• [Your assignment]
In the listing below, count the lines containing the string "computer" and state only the number.

(Beginning of Data records)

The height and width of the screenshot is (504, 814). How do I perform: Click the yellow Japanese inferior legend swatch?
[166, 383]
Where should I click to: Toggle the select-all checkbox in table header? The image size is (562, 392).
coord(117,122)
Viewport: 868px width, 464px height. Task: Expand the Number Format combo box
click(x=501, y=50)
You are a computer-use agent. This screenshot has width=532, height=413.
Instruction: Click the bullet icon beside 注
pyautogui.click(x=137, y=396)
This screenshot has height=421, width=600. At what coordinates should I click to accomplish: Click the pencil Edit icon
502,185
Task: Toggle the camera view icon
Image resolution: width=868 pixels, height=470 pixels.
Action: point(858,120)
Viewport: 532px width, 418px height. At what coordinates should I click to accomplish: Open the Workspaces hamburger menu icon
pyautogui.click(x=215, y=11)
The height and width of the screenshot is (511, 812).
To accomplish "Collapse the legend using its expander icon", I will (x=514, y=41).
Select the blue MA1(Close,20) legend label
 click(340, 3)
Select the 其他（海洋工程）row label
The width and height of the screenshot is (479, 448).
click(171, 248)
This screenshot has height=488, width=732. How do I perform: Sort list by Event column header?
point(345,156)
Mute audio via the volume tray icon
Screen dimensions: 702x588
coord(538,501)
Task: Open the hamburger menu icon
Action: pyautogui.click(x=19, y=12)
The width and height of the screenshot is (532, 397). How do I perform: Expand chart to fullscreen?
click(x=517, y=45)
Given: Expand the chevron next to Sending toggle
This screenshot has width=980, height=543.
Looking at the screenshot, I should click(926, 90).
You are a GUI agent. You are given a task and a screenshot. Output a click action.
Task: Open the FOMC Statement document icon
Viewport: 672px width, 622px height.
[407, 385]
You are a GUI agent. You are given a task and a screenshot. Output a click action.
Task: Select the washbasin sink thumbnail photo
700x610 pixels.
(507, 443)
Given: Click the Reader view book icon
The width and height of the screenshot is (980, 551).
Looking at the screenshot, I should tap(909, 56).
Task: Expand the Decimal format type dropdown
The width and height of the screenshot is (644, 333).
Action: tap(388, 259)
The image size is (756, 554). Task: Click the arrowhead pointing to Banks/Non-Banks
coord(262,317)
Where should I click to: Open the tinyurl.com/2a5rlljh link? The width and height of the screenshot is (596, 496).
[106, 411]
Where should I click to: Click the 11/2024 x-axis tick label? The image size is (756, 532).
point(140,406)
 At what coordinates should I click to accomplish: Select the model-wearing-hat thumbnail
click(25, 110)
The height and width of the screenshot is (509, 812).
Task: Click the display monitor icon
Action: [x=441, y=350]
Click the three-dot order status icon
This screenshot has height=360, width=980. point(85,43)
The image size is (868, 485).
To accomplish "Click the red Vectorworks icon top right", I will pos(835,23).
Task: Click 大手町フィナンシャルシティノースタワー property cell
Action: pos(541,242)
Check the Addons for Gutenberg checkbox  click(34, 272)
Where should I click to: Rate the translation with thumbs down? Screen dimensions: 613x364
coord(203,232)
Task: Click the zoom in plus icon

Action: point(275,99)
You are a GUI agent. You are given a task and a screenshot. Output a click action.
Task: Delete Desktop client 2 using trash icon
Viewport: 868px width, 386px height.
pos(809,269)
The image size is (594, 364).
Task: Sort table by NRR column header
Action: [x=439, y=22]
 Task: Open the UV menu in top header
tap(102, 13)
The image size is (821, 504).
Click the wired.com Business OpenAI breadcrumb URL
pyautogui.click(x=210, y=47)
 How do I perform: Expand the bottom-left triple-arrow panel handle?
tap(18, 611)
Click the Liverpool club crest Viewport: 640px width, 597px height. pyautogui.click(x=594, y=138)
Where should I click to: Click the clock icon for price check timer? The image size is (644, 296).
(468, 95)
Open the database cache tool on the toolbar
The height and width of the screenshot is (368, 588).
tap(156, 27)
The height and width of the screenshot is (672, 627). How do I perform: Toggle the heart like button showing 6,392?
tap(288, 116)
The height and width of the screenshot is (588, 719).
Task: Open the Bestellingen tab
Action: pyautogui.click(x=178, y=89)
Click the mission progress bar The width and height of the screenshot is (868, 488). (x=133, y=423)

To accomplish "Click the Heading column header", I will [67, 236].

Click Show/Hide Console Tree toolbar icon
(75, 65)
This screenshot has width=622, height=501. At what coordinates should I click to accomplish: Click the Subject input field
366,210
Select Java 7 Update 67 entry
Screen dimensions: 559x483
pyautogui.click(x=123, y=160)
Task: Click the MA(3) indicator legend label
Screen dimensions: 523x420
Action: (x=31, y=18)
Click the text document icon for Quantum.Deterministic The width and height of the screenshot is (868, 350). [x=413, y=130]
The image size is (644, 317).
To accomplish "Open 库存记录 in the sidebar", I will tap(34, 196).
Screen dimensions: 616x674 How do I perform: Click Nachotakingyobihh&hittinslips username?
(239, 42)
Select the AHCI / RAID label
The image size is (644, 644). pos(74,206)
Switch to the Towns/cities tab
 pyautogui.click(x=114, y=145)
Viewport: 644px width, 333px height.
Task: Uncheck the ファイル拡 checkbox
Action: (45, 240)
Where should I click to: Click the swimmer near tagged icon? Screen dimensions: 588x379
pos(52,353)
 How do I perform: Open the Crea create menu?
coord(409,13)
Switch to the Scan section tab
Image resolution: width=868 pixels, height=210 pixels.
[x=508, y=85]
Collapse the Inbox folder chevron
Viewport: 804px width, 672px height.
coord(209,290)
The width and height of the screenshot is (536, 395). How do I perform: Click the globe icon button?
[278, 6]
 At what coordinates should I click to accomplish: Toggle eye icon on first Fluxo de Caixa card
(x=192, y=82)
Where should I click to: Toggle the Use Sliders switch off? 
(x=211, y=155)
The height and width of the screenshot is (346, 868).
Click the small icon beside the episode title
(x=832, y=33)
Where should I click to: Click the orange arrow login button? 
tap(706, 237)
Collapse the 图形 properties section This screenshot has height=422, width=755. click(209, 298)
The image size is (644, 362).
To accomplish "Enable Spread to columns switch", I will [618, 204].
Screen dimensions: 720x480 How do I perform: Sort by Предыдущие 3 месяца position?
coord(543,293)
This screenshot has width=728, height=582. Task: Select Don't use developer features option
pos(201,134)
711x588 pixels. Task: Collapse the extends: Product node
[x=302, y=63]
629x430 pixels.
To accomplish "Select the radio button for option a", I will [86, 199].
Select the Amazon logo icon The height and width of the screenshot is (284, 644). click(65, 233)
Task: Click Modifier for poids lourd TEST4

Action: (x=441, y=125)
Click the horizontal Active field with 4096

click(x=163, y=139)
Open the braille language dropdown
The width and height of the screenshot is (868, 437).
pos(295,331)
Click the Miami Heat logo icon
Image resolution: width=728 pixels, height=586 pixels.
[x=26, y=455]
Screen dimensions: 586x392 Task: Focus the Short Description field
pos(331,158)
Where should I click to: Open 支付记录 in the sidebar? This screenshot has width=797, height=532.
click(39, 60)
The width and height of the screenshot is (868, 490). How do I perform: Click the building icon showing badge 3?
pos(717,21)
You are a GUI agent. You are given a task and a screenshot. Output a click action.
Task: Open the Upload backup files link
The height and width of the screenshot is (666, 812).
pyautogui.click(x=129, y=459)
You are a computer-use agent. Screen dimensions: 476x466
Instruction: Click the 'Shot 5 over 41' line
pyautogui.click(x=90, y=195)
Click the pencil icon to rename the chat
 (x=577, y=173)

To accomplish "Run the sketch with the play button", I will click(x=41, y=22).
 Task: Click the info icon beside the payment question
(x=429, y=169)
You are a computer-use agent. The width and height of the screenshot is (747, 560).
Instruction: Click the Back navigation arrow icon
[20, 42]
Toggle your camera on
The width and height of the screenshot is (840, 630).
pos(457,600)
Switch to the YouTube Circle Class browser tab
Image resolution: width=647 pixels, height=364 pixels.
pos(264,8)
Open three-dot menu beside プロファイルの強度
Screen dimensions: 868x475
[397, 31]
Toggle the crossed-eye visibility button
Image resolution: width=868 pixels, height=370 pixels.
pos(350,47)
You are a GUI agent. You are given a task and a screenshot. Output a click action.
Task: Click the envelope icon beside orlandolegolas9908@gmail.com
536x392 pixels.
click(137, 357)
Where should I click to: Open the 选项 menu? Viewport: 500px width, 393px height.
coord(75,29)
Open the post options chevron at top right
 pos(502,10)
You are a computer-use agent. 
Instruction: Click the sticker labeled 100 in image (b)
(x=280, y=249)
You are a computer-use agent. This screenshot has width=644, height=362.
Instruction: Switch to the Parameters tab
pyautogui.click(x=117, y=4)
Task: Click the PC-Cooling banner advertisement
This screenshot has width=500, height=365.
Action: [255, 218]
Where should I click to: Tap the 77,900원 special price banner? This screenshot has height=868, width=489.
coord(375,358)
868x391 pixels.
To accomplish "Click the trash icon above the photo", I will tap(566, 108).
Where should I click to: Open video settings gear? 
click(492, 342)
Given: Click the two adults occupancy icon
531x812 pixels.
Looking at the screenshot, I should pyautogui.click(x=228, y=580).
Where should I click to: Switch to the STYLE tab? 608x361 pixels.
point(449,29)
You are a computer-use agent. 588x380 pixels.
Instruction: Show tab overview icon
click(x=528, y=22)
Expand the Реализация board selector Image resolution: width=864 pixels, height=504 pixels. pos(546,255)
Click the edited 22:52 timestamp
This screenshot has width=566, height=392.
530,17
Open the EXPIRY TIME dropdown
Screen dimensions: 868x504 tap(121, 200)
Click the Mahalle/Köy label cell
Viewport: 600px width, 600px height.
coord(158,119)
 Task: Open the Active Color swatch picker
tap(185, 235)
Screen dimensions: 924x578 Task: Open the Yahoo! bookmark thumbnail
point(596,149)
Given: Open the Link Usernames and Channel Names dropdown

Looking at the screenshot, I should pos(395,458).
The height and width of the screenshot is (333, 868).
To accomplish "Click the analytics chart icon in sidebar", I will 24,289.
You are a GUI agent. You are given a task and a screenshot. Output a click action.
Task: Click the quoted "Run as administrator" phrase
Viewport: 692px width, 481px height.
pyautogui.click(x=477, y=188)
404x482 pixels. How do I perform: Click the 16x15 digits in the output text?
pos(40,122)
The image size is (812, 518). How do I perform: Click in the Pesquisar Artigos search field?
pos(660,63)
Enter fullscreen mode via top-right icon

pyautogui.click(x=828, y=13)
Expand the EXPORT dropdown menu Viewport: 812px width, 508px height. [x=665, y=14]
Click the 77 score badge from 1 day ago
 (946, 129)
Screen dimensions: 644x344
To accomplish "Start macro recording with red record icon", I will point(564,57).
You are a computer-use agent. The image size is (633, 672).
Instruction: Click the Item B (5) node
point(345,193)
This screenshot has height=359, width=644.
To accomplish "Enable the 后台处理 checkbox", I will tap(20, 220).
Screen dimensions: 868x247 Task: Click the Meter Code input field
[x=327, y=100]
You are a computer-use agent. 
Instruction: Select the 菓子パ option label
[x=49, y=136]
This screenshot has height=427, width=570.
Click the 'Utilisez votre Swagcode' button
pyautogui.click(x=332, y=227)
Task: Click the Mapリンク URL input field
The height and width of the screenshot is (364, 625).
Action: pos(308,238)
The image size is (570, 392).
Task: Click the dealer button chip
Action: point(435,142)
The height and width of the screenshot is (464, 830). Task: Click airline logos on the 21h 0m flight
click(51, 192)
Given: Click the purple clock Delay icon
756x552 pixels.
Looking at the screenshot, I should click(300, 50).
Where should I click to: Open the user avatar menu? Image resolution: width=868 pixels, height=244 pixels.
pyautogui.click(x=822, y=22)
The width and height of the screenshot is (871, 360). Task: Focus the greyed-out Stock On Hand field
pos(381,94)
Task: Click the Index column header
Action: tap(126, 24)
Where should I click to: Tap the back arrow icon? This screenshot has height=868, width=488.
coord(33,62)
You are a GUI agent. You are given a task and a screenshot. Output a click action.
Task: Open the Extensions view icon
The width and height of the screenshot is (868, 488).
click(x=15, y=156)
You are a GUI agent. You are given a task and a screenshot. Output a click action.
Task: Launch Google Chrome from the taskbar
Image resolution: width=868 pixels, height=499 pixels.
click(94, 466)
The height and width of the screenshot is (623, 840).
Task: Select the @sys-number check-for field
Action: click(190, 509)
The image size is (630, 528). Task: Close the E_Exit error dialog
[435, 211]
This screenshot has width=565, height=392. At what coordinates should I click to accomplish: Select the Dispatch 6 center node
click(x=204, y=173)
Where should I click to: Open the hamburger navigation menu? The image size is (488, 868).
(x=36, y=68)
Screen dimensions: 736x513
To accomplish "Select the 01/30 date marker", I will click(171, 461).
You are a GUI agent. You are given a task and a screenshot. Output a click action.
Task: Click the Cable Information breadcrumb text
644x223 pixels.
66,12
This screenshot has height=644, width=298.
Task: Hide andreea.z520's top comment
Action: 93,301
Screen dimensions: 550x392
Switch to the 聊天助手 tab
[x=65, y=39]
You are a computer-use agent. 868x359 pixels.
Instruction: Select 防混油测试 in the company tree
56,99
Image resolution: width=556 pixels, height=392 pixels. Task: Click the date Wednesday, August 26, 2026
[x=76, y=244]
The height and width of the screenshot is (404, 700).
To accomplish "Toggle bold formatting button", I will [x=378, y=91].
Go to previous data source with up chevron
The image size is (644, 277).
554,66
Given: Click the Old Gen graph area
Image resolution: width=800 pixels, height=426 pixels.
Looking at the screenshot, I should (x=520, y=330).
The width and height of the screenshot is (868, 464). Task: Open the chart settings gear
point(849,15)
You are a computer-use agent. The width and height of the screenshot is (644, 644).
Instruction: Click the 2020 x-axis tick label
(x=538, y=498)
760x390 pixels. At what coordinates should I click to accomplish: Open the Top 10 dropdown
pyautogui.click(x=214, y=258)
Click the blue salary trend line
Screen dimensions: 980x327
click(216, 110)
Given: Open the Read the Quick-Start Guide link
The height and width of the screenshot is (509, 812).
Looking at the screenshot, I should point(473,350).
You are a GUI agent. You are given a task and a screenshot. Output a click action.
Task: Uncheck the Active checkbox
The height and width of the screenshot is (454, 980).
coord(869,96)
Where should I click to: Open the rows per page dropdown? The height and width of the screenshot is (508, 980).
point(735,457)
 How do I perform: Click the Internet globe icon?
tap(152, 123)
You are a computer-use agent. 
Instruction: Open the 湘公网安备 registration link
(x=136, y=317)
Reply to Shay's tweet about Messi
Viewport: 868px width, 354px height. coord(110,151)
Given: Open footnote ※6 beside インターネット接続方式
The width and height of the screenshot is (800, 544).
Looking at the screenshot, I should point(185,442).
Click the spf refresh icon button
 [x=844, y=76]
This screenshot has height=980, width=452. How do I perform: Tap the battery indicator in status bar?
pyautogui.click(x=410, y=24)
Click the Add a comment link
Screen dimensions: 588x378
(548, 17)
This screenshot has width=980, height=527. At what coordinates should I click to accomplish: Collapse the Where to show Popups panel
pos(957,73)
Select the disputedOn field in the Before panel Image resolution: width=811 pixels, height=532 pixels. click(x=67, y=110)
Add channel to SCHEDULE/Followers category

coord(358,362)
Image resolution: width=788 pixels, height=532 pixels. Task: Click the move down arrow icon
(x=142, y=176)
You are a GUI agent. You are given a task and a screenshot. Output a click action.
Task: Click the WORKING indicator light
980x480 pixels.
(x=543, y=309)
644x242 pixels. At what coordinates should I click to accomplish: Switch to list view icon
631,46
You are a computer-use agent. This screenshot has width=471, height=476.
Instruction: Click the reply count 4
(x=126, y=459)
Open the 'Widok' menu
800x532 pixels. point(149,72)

(End of Data records)

• [Answer to this task]
12